Quando atuam na Europa Ocidental ou nos Estados Unidos, sentem-se embaixadores da cultura russa?
Sim, sentimo-nos comunicadores da cultura russa e a receção é sempre muito boa, mesmo quando o público não é de falantes de russo. Por vezes, sentimos falta da cobertura das televisões dos países para maior divulgação, muitas vezes por causa da reputação da Rússia ser complicada nalguns países da União Europeia ou na América. Mas queremos com a música sempre construir pontes e quebrar o gelo.
Se tivesse de sugerir uma grande voz russa para os portugueses, qual seria?
Recomendo, como voz, que ouçam as gravações de Dmitri Hvorostovsky. Mas creio que uma introdução à música russa deverá ser através do bailado e dos coletivos que cantam o género das marchas militares e das canções da Grande Guerra Patriótica.
Também cantaram em Portugal algumas dessas músicas patrióticas. São sempre um sucesso?

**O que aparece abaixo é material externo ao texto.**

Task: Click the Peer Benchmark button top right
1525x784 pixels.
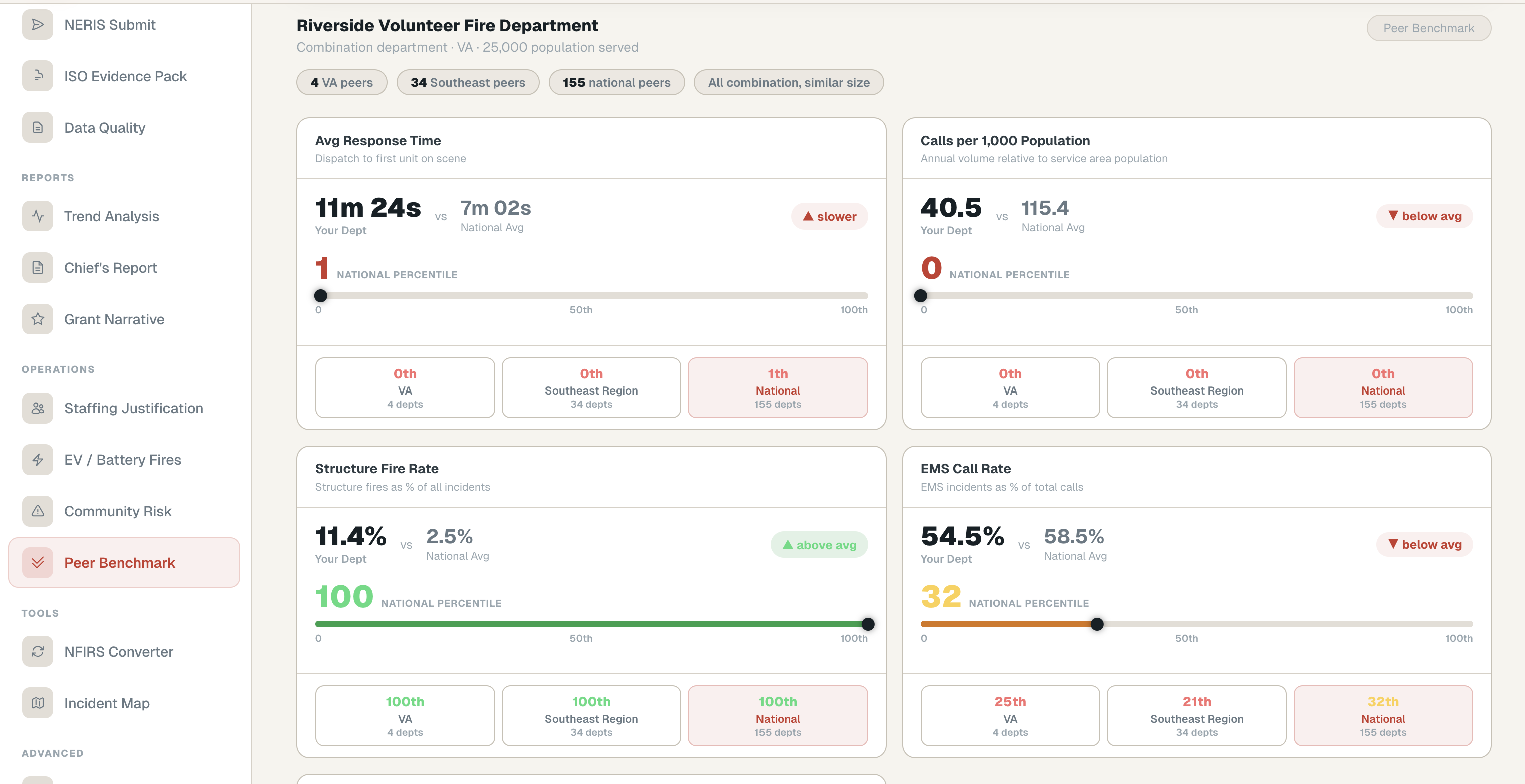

Sim, mas o meu patriotismo aqui é mostrar profissionalismo, vozes profissionais, que sobem ao palco e apresentam um produto de alta qualidade. Não fazemos propaganda, mas sim mostramos um produto russo de alta qualidade fora do país. Eu, que sou judeu nascido na Rússia e que considero esse país a minha pátria, amo o meu país e claro que promoverei todos os produtos de qualidade do meu país. Mas não sou um ideólogo.